Stated exercise:
Starting with the line that contains "Given: Click the" and going on through the end of the material, recast each line as a row of a Markdown table with the columns "No." and "Line", numbering the rows. Skip blank lines and leave the pictures out.

Records for this exercise:
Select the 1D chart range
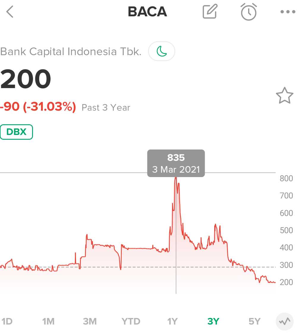Viewport: 304px width, 334px height. 7,322
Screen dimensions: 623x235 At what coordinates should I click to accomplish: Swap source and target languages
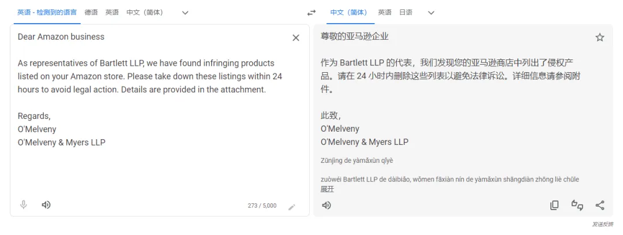tap(312, 13)

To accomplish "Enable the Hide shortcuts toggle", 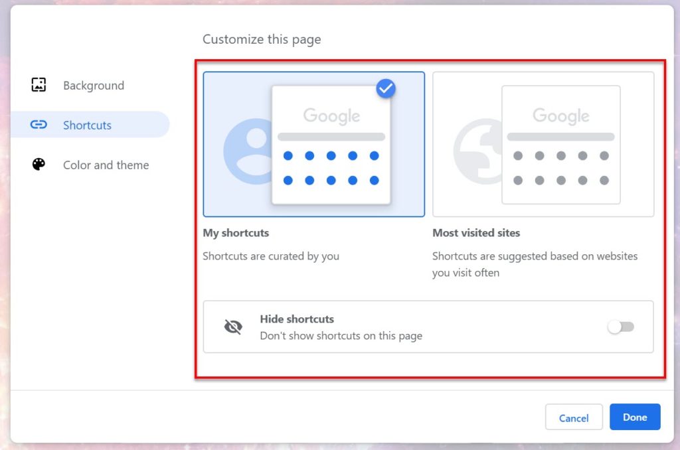I will 620,327.
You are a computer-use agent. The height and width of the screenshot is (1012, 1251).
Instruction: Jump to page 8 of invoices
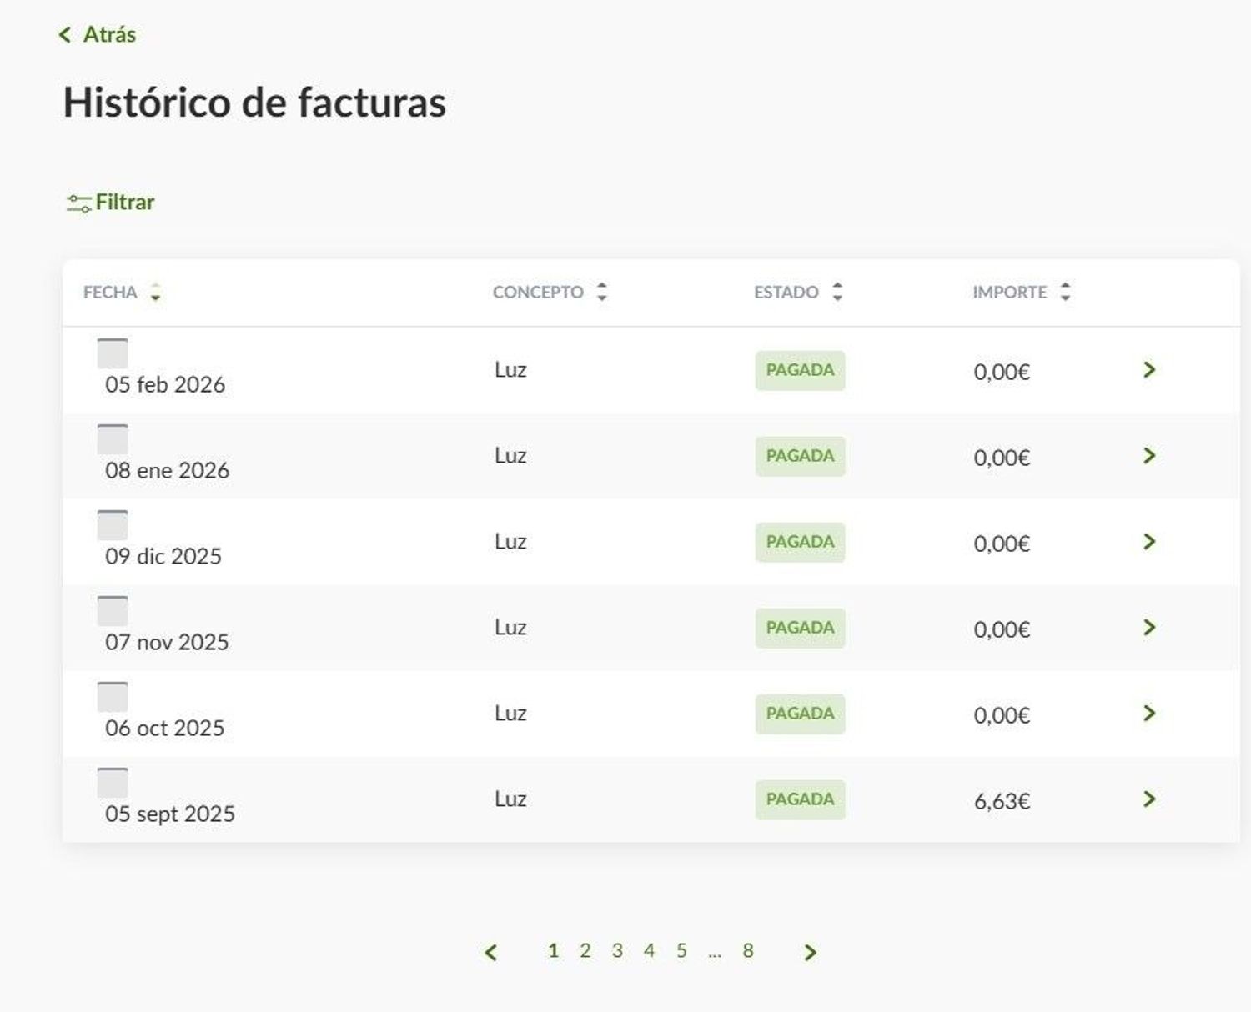point(748,951)
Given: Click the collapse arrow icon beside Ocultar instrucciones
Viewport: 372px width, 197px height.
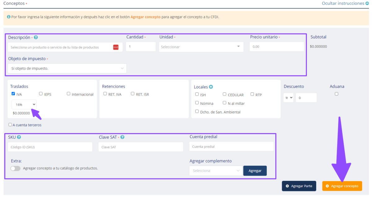Looking at the screenshot, I should 367,3.
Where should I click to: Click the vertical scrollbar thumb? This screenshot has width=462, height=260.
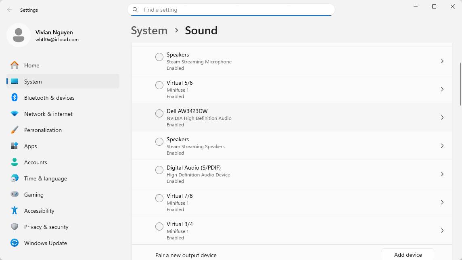coord(460,84)
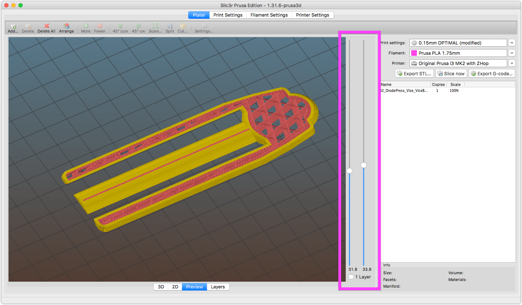Click the Scale toolbar icon

155,26
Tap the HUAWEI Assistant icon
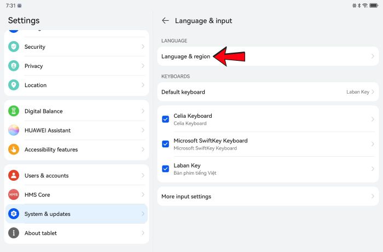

Task answer:
| No. | Line |
|---|---|
| 1 | Given: Click the collapse arrow icon beside Ocultar instrucciones |
| 2 | Viewport: 372px width, 197px height. |
| 3 | Looking at the screenshot, I should 367,3. |
| 4 | Where should I click to: Click the vertical scrollbar thumb? This screenshot has width=462, height=260. |
| 5 | coord(460,84) |
| 6 | Click the Scale toolbar icon |
| 7 | 155,26 |
| 8 | Tap the HUAWEI Assistant icon |